### [Task details]
Note each line of the listing that contains the string "agent", and copy it.

### [Records provided]
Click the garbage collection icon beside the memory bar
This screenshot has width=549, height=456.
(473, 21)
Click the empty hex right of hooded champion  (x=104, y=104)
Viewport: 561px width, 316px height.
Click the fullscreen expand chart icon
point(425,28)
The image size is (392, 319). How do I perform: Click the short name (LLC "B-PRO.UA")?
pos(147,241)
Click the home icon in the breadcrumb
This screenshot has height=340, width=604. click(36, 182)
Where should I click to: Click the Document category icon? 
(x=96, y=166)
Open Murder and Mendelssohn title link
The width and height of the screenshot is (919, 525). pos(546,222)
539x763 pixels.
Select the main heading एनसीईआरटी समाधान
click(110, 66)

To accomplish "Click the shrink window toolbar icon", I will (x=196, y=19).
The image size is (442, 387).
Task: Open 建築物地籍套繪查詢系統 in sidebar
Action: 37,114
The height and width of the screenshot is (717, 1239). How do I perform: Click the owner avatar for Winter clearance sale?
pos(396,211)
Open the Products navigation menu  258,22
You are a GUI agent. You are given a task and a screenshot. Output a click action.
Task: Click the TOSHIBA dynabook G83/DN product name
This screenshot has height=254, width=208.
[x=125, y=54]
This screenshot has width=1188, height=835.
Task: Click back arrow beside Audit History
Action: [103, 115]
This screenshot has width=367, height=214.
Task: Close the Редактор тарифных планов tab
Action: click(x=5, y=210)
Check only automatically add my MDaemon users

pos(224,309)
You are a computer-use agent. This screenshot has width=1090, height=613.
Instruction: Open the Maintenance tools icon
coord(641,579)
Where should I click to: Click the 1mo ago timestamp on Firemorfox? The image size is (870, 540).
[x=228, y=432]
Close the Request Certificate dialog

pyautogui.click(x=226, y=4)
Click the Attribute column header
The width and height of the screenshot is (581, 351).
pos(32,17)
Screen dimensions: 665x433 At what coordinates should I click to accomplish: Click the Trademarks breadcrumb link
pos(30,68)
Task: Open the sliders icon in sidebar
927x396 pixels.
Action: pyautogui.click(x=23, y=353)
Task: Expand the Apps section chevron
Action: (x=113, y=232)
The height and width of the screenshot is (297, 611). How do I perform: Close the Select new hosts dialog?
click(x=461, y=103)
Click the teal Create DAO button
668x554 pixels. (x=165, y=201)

### [Output of the task]
You are a GUI agent. You are given a task and a screenshot. Output a click action.
You are a computer-use agent. This screenshot has width=1090, height=613.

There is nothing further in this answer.